Abstract Neoplastic cerebral aneurysms (NCAs) are highly rare lesions characterized by invasion of cancerous cells within the wall of an artery leading to aneurysm formation. While NCAs caused by myxomas are well characterized in the clinical literature, rarer etiologies have also been reported and are typically associated worse clinical outcomes. We performed the first PRISMA-compliant systematic literature review of true, non-myxoma neoplastic cerebral aneurysms using the PubMed/MEDLINE, Embase, Scopus, and Google Scholar databases.

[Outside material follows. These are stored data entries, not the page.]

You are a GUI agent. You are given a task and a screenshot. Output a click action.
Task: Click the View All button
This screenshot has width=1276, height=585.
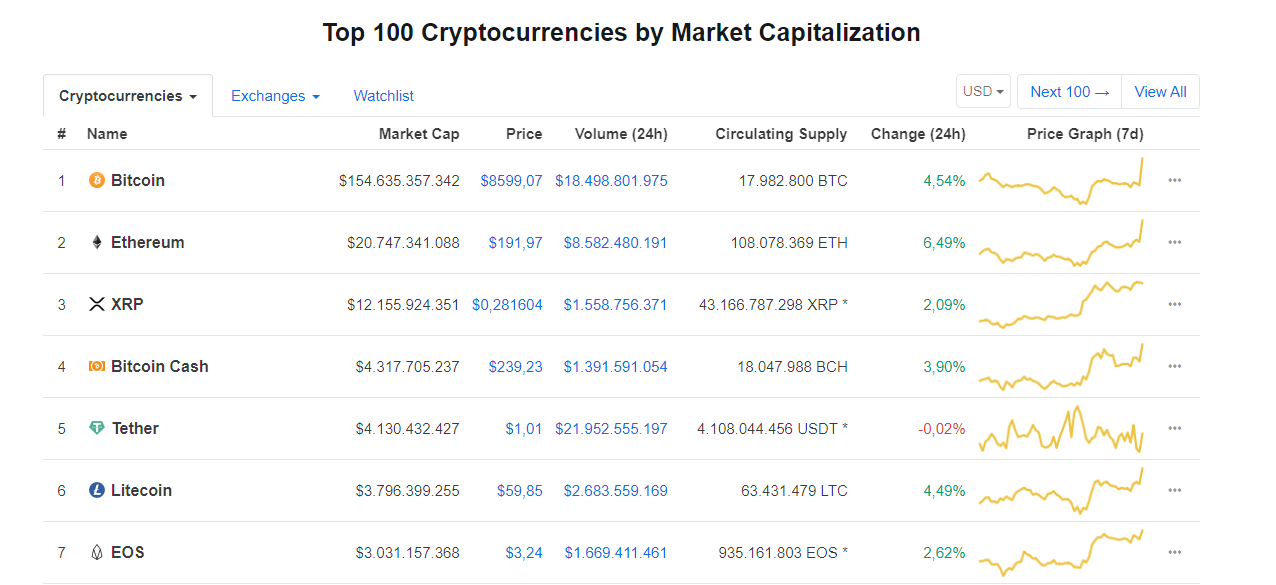[1160, 92]
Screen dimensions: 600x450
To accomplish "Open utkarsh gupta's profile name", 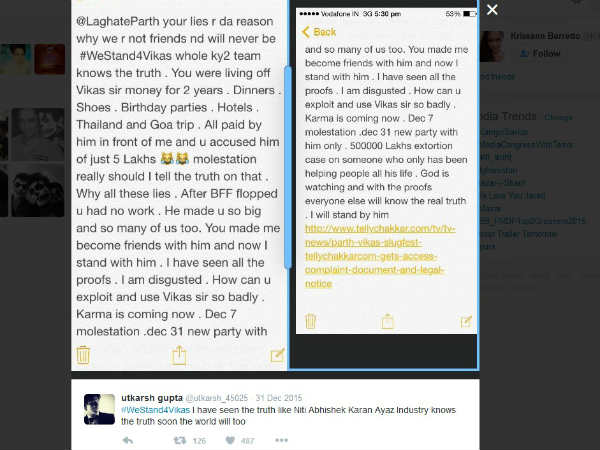I will tap(152, 398).
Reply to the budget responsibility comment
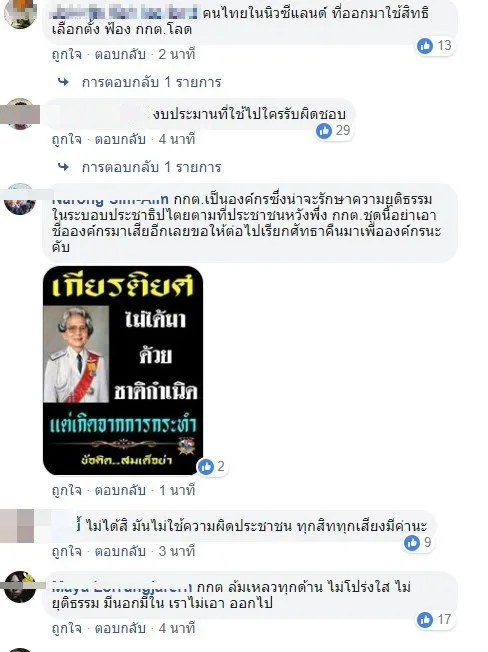Screen dimensions: 488x652 coord(120,139)
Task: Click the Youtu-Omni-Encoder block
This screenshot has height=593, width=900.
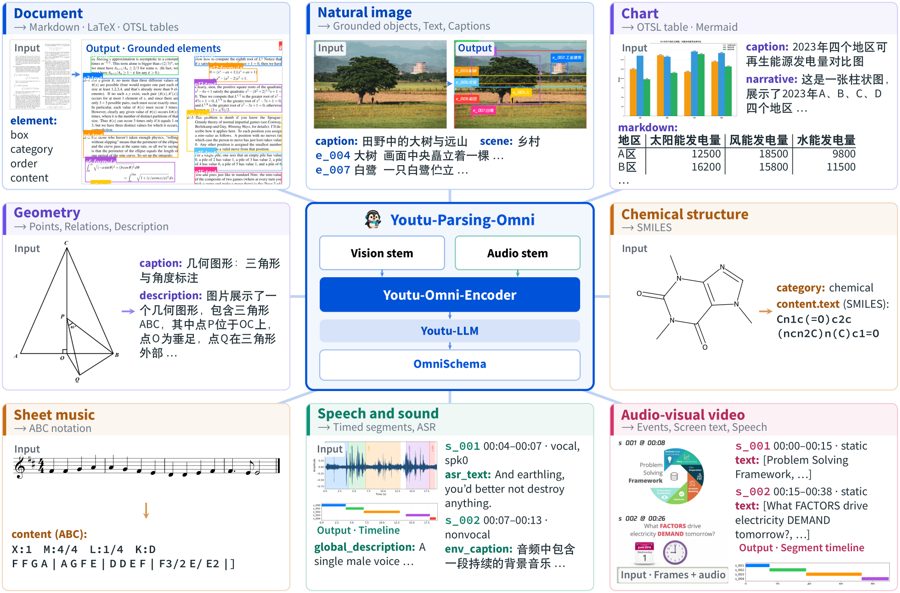Action: 449,295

Data of interest included age, sex, aneurysm size, number of aneurysms, aneurysm location, neoplasm type, aneurysm treatments, cancer treatments, risk of rupture, intracerebral hemorrhage prevalence, subarachnoid hemorrhage prevalence, and survival at 90 and 180 days. A total of 50 studies met our inclusion criteria. The mean age of the patient population was 37.4 years (SD: ±16.8) and had an overall female preponderance (39/50, 78%). Of these NCA cases, 29/50 (58.0%) were choriocarcinomas, 10/50 (20.0%) were related to lung cancer, and 11/50 (22.0%) had other origins of variable pathologies. 90-day survival rates were 60.0% (15/25) for choriocarcinomas, 28.6% (2/7) for the lung cancer group, and 14.3% (1/7) for the other origins group. 180-day survival rates were 52.0% (13/25) for the choriocarcinoma group, 14.3% (1/7) for the lung cancer group, and 0% (0/7) for the other origins group. Prognosis of NCA patients ultimately depends on the course of disease progression and cancer management. Further research is needed to better understand optimal treatment modalities for patients with NCAs.